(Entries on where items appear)
....
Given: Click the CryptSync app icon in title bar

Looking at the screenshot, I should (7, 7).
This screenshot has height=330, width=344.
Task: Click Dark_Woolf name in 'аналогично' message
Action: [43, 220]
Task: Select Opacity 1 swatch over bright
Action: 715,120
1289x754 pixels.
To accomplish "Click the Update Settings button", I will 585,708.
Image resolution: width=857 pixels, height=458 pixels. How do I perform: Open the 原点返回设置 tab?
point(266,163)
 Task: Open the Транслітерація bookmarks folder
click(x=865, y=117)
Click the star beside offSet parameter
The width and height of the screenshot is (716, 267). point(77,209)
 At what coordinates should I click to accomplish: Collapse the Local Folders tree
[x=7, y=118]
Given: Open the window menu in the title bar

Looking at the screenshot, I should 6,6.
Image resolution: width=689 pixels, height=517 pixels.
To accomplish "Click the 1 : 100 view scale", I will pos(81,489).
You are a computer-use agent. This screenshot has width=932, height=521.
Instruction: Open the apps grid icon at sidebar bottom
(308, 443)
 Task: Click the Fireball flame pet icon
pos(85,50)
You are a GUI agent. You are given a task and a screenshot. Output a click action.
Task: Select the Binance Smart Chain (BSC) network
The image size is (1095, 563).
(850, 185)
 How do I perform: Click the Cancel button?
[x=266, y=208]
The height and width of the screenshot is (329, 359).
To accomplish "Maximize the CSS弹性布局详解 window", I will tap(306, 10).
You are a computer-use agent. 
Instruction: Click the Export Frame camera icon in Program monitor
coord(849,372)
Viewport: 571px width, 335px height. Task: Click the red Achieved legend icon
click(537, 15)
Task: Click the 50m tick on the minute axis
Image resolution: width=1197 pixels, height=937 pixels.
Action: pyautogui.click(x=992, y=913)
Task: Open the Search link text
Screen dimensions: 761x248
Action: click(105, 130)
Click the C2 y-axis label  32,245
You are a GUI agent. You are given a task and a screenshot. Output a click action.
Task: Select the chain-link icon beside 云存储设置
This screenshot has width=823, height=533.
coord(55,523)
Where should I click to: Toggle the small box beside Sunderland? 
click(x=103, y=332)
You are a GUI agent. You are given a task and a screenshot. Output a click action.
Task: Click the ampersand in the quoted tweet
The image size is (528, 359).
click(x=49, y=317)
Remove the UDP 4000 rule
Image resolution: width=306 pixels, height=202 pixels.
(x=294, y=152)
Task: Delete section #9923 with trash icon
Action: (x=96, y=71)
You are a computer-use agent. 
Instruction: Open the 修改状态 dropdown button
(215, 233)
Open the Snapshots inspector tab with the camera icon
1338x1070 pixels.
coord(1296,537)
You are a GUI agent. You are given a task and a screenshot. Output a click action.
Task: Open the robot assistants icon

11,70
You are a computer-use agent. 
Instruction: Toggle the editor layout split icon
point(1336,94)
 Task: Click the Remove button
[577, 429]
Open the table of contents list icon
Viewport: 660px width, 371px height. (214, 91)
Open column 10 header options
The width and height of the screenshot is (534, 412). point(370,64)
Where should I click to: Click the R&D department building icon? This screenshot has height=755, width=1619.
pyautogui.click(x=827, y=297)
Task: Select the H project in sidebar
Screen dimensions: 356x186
....
◆ Task ◆
Collect every line of the material above that contains the string "window", treating uppercase and lowercase letters as different.

◆ Answer to the exercise ◆
Given: Open the window menu in the title bar
To accomplish "Maximize the CSS弹性布局详解 window", I will tap(306, 10).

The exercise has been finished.